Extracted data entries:

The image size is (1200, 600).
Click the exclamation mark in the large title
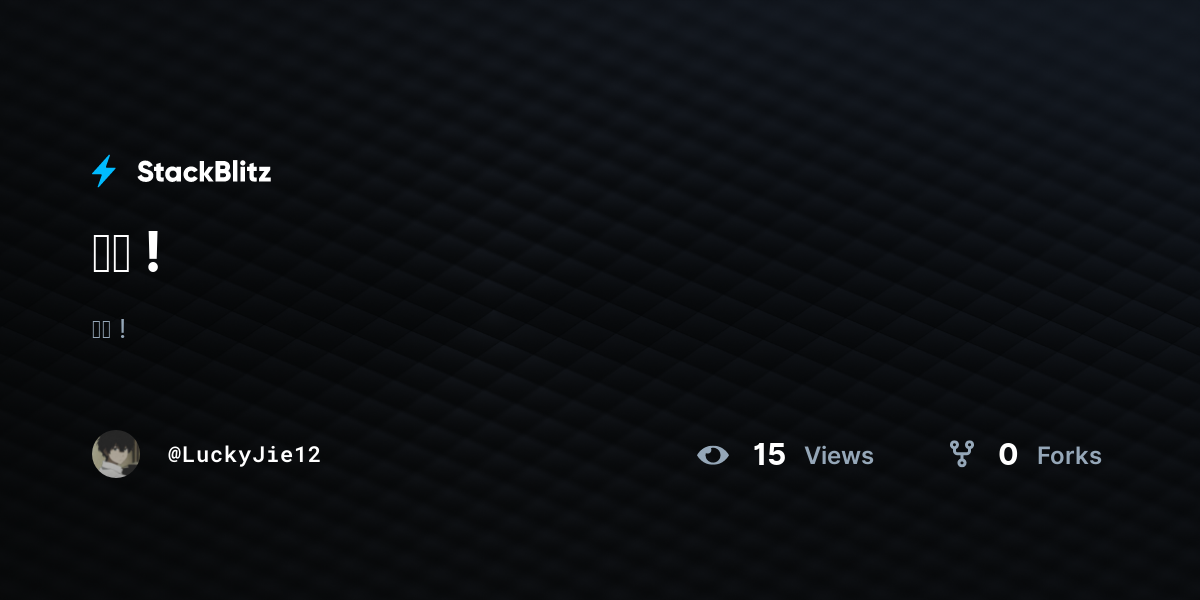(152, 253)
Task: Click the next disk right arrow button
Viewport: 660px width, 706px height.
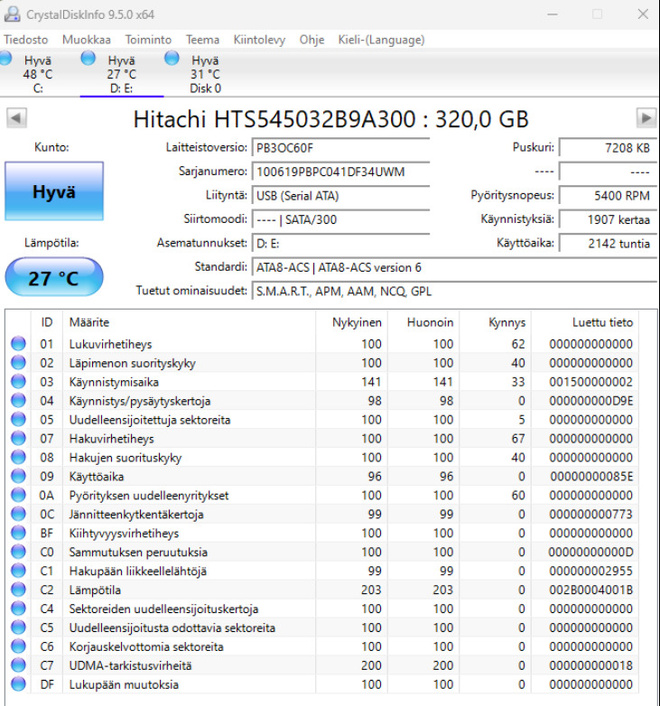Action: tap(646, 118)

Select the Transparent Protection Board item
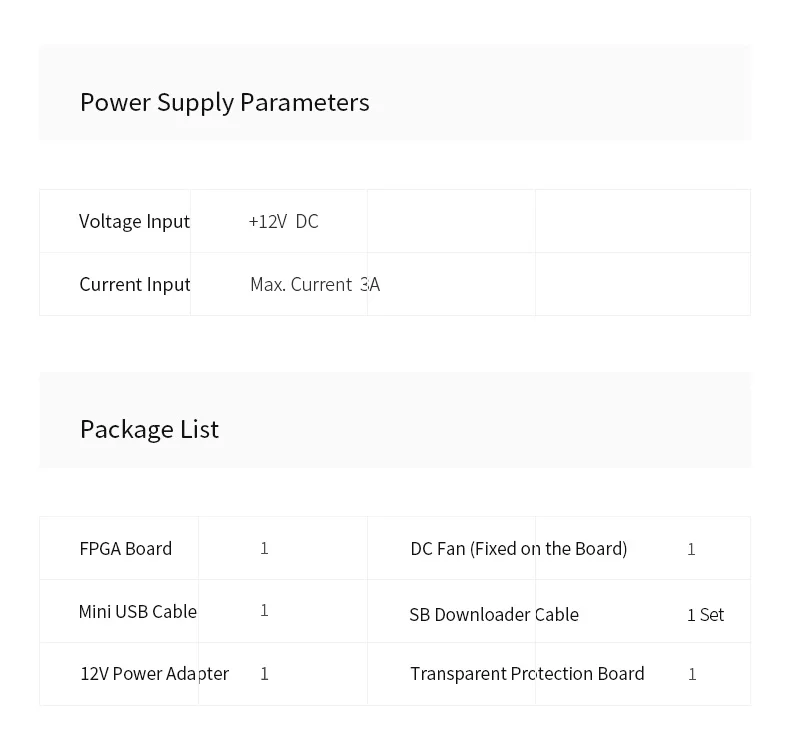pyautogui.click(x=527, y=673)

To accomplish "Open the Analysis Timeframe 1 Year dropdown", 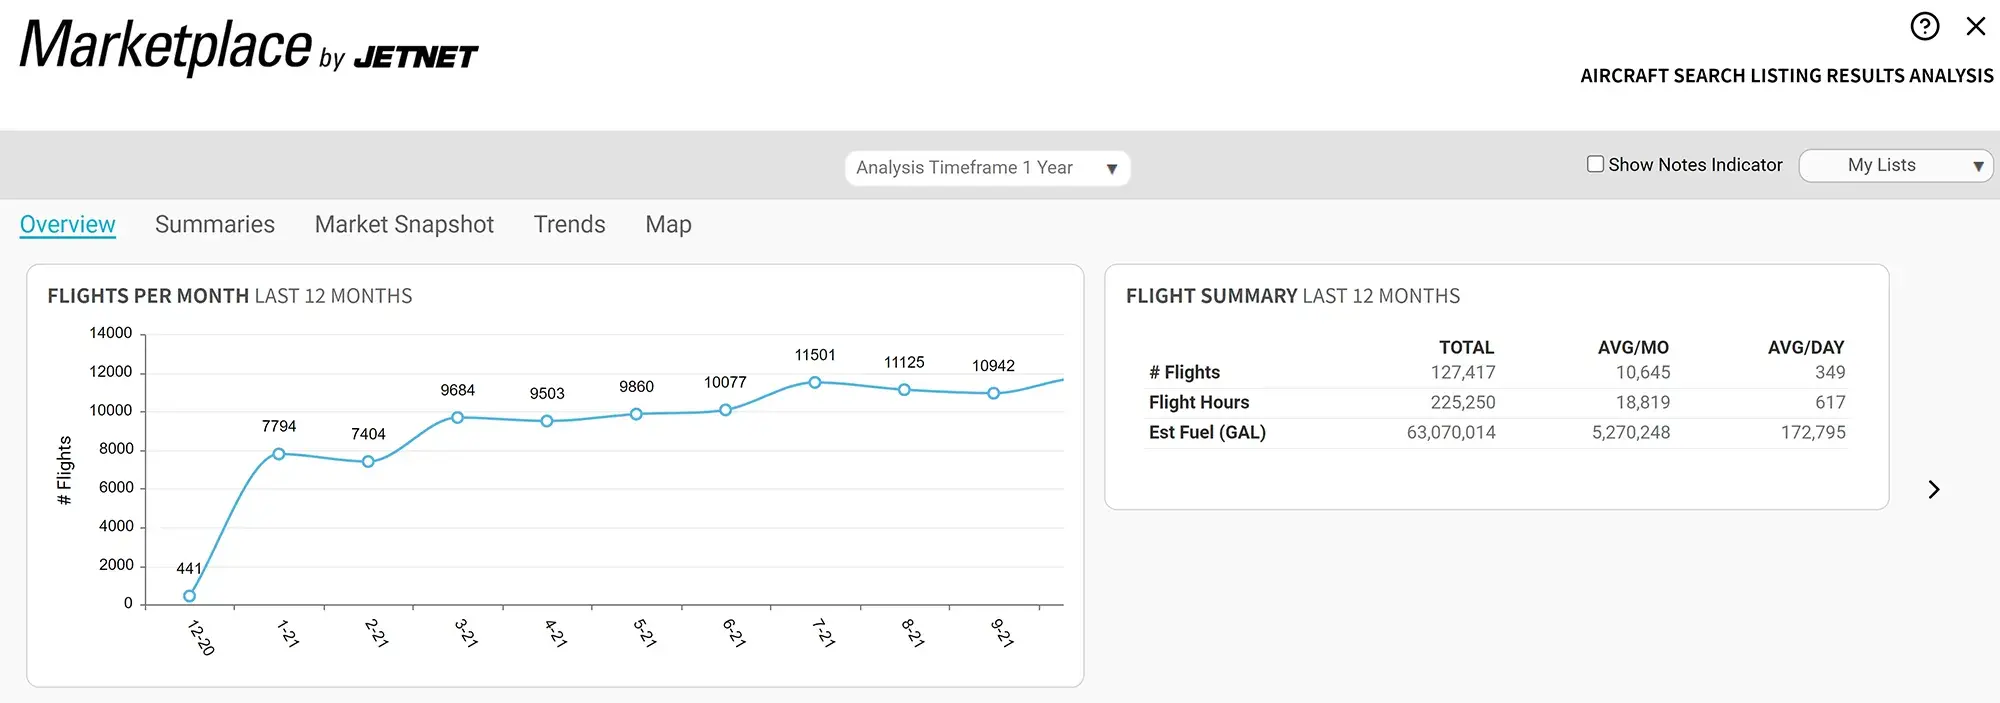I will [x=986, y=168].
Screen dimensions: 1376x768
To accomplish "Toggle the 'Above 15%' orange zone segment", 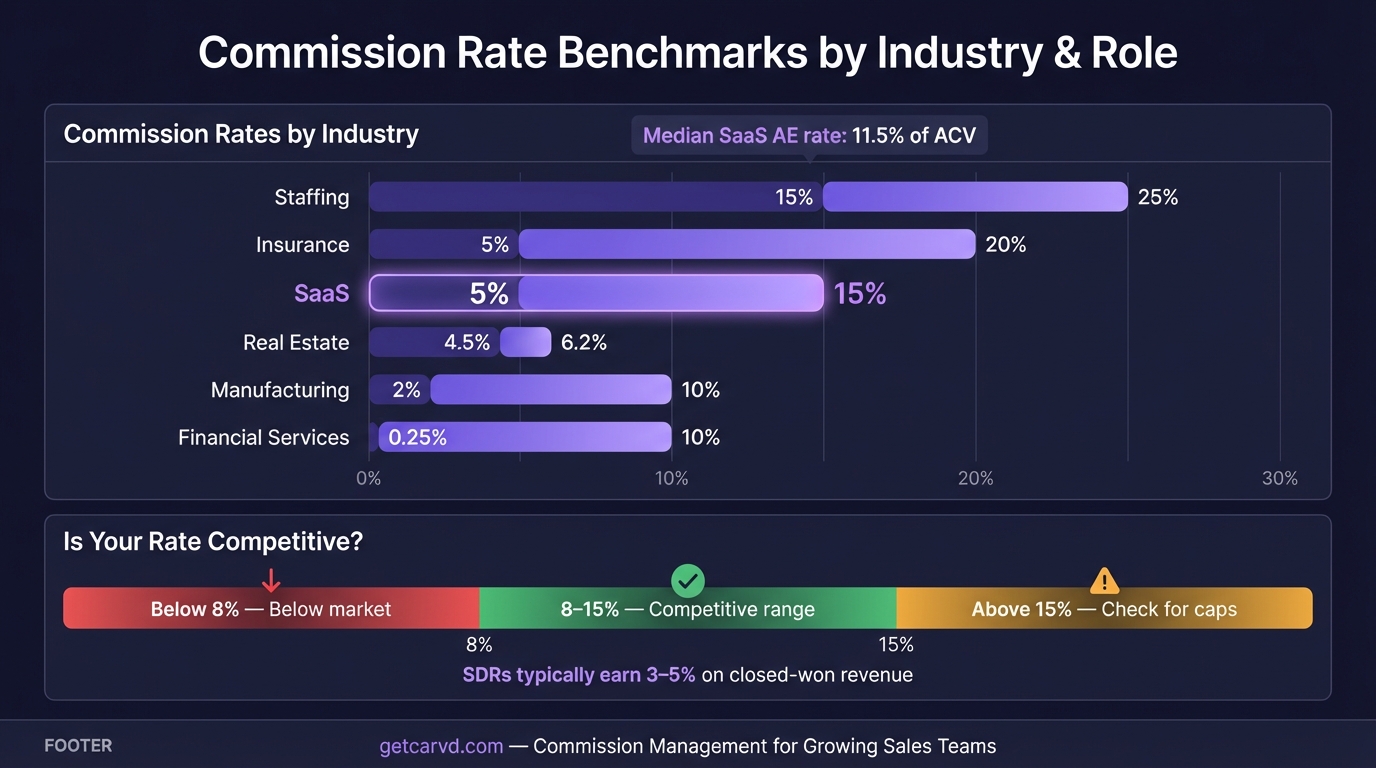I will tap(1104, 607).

---

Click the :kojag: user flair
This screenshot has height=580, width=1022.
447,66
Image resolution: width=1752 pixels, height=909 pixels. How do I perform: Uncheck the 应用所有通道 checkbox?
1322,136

---

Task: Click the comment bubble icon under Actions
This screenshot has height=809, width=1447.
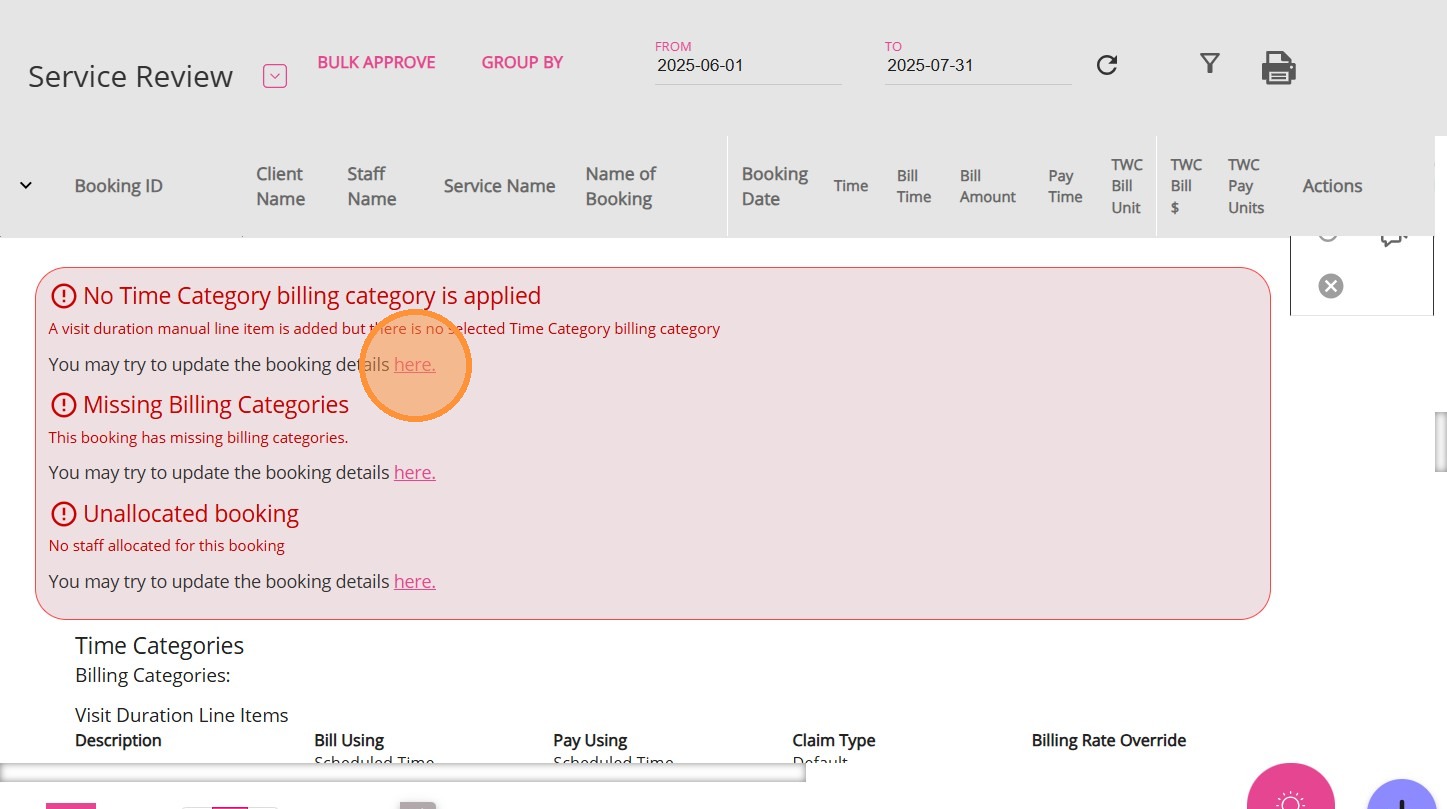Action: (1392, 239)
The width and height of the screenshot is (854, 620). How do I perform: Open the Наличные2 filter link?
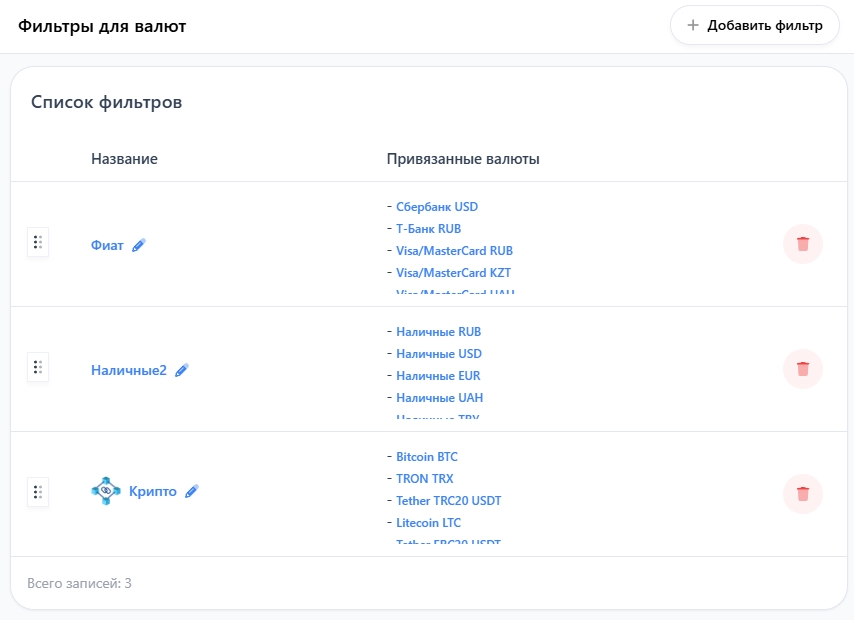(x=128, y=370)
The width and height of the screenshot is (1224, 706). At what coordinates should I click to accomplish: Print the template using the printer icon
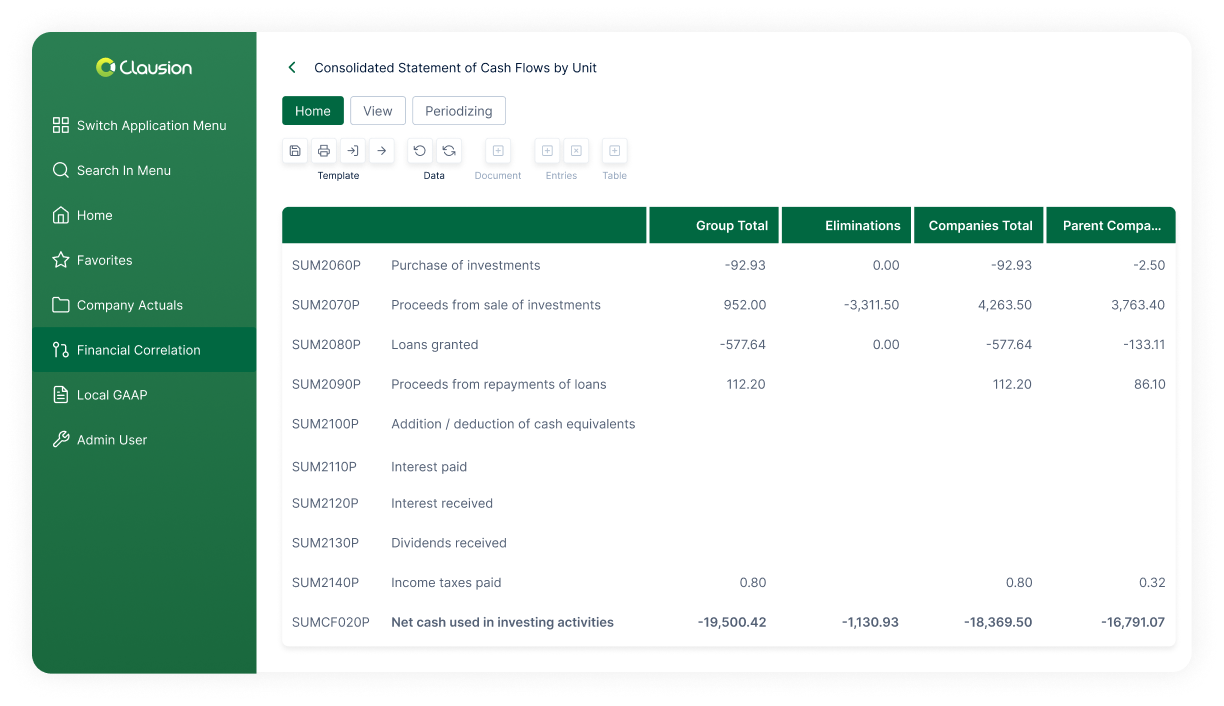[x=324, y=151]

# [PROBLEM STATEMENT]
In the records above, some lines hold the word "Task". Say how many, and nothing more.

# [REPLY]
2